┏━━

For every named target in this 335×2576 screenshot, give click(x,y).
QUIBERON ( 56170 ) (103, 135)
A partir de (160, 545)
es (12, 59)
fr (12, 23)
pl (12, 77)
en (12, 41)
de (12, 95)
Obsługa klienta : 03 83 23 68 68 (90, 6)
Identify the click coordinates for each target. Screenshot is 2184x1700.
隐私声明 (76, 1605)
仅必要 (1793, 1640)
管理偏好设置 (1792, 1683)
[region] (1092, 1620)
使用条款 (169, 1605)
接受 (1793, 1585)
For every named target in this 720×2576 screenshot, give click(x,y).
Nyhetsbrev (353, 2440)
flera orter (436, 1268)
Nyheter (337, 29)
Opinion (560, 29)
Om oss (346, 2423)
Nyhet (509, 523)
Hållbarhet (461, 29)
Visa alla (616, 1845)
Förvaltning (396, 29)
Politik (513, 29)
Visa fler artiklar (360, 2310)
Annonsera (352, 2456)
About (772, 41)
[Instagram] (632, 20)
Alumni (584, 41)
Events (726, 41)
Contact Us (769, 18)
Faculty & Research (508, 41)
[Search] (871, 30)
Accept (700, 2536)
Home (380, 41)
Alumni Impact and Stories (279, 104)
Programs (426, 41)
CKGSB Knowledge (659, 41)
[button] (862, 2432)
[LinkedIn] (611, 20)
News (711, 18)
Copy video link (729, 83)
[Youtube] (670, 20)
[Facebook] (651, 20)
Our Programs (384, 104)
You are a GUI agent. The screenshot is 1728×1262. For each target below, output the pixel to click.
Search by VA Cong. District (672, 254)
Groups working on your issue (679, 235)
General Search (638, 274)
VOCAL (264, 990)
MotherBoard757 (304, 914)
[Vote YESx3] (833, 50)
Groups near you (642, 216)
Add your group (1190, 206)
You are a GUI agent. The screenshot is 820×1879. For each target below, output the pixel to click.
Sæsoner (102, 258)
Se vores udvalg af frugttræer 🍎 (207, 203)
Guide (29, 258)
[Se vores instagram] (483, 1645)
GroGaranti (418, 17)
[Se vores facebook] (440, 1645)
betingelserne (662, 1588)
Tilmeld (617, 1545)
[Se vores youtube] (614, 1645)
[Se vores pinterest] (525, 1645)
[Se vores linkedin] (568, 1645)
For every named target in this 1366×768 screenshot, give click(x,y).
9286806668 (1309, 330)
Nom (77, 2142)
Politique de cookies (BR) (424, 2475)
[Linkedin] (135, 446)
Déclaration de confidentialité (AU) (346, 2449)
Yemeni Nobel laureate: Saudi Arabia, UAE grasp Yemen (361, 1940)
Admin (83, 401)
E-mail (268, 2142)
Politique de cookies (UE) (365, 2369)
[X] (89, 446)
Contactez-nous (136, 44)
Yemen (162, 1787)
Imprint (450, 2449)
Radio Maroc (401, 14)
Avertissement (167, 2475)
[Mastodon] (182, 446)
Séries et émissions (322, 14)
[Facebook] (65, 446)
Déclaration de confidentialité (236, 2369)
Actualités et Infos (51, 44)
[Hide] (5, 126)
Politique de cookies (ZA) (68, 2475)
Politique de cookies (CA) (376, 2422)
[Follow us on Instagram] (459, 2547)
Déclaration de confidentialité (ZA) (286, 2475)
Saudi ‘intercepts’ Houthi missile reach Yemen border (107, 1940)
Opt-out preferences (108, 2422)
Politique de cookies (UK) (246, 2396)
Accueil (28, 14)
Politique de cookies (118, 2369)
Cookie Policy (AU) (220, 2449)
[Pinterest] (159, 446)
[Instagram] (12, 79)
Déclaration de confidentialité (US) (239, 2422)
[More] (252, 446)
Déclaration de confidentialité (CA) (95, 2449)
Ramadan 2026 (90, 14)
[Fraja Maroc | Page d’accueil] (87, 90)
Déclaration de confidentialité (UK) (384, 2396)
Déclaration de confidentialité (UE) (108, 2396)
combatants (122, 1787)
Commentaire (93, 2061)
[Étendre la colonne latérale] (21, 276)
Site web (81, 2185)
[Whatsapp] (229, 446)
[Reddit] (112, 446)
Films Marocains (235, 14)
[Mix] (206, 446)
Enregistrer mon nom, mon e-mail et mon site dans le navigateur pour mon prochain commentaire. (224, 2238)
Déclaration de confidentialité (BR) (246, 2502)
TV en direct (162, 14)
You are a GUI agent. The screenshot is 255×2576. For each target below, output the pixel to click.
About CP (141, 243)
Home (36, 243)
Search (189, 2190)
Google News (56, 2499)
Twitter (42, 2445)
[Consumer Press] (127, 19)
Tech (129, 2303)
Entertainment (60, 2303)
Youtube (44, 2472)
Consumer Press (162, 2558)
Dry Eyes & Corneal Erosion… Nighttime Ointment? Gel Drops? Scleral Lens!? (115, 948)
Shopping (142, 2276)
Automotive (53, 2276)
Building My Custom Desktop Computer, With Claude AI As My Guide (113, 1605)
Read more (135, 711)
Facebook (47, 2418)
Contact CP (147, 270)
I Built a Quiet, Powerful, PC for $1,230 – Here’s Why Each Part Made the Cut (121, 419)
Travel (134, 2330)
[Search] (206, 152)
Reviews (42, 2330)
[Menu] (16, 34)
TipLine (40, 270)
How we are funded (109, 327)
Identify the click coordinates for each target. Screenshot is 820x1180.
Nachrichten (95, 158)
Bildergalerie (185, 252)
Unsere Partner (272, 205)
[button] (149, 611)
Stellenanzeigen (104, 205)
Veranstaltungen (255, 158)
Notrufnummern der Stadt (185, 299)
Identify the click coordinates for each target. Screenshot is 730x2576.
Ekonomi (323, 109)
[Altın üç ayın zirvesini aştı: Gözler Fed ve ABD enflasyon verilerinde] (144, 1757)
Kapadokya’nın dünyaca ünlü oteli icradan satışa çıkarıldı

┗━━

* WHAT NEEDS TO BE DONE
Scan the material above. Return every line containing the string "named".

* ANSWER BELOW
For every named target in this 335×2576 screenshot, give click(x,y).
For every named target in this 720×2576 screenshot, give click(x,y).
For every named target in this 1366×768 screenshot, give click(x,y).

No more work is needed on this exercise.